▶ _WHAT THE TASK ASKS_: An answer that reproduces all the entries exactly is what is needed.

_ _ _

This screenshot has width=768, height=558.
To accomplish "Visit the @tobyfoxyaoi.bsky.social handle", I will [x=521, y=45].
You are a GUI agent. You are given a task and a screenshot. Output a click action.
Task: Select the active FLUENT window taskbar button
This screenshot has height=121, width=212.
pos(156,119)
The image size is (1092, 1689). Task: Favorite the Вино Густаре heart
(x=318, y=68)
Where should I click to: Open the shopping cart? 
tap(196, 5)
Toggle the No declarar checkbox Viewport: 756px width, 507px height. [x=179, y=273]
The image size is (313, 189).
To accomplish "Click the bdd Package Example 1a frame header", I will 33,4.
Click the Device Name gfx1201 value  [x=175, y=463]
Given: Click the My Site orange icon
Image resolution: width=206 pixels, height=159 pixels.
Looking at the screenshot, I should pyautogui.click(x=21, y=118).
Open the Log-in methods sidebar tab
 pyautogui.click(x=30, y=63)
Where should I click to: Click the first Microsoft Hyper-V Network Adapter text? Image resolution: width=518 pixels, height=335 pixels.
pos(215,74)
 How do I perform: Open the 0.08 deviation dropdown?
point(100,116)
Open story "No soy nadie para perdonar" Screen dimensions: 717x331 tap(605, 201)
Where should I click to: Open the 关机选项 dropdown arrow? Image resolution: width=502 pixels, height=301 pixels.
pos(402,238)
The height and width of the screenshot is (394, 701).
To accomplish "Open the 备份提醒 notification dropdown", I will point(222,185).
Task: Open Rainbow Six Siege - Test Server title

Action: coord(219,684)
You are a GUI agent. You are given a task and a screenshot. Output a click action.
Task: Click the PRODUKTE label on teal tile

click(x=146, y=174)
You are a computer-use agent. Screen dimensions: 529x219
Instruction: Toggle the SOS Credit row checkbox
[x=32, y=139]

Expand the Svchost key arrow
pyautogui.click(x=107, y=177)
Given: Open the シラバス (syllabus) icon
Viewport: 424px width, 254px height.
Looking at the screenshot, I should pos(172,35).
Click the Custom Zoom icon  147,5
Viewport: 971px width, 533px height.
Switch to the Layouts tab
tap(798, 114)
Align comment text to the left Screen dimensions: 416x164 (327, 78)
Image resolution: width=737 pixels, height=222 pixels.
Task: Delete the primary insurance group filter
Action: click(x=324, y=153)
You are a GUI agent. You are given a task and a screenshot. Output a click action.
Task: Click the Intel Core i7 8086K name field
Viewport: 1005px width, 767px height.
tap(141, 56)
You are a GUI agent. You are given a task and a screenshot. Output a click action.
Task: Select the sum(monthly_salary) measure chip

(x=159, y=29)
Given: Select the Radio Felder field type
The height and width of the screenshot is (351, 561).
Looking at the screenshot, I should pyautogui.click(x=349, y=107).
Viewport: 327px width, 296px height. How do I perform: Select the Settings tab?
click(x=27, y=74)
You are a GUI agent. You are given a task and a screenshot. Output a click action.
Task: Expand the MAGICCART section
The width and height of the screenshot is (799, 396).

_ _ _

▶ _FINISHED EXERCISE_:
This screenshot has width=768, height=558.
To accomplish "Visit the @tobyfoxyaoi.bsky.social handle", I will [x=521, y=45].
You are a GUI agent. You are given a task and a screenshot. Output a click action.
Task: Select the active FLUENT window taskbar button
This screenshot has height=121, width=212.
pos(156,119)
The image size is (1092, 1689). Task: Favorite the Вино Густаре heart
(x=318, y=68)
Where should I click to: Open the shopping cart? 
tap(196, 5)
Toggle the No declarar checkbox Viewport: 756px width, 507px height. [x=179, y=273]
The image size is (313, 189).
To accomplish "Click the bdd Package Example 1a frame header", I will 33,4.
Click the Device Name gfx1201 value  [x=175, y=463]
Given: Click the My Site orange icon
Image resolution: width=206 pixels, height=159 pixels.
Looking at the screenshot, I should pyautogui.click(x=21, y=118).
Open the Log-in methods sidebar tab
 pyautogui.click(x=30, y=63)
Where should I click to: Click the first Microsoft Hyper-V Network Adapter text? Image resolution: width=518 pixels, height=335 pixels.
pos(215,74)
 How do I perform: Open the 0.08 deviation dropdown?
point(100,116)
Open story "No soy nadie para perdonar" Screen dimensions: 717x331 tap(605, 201)
Where should I click to: Open the 关机选项 dropdown arrow? Image resolution: width=502 pixels, height=301 pixels.
pos(402,238)
The height and width of the screenshot is (394, 701).
To accomplish "Open the 备份提醒 notification dropdown", I will point(222,185).
Task: Open Rainbow Six Siege - Test Server title

Action: coord(219,684)
You are a GUI agent. You are given a task and a screenshot. Output a click action.
Task: Click the PRODUKTE label on teal tile

click(x=146, y=174)
You are a computer-use agent. Screen dimensions: 529x219
Instruction: Toggle the SOS Credit row checkbox
[x=32, y=139]

Expand the Svchost key arrow
pyautogui.click(x=107, y=177)
Given: Open the シラバス (syllabus) icon
Viewport: 424px width, 254px height.
Looking at the screenshot, I should pos(172,35).
Click the Custom Zoom icon  147,5
Viewport: 971px width, 533px height.
Switch to the Layouts tab
tap(798, 114)
Align comment text to the left Screen dimensions: 416x164 (327, 78)
Image resolution: width=737 pixels, height=222 pixels.
Task: Delete the primary insurance group filter
Action: click(x=324, y=153)
You are a GUI agent. You are given a task and a screenshot. Output a click action.
Task: Click the Intel Core i7 8086K name field
Viewport: 1005px width, 767px height.
tap(141, 56)
You are a GUI agent. You are given a task and a screenshot. Output a click action.
Task: Select the sum(monthly_salary) measure chip

(x=159, y=29)
Given: Select the Radio Felder field type
The height and width of the screenshot is (351, 561).
Looking at the screenshot, I should pyautogui.click(x=349, y=107).
Viewport: 327px width, 296px height. How do I perform: Select the Settings tab?
click(x=27, y=74)
You are a GUI agent. You are given a task and a screenshot. Output a click action.
Task: Expand the MAGICCART section
The width and height of the screenshot is (799, 396).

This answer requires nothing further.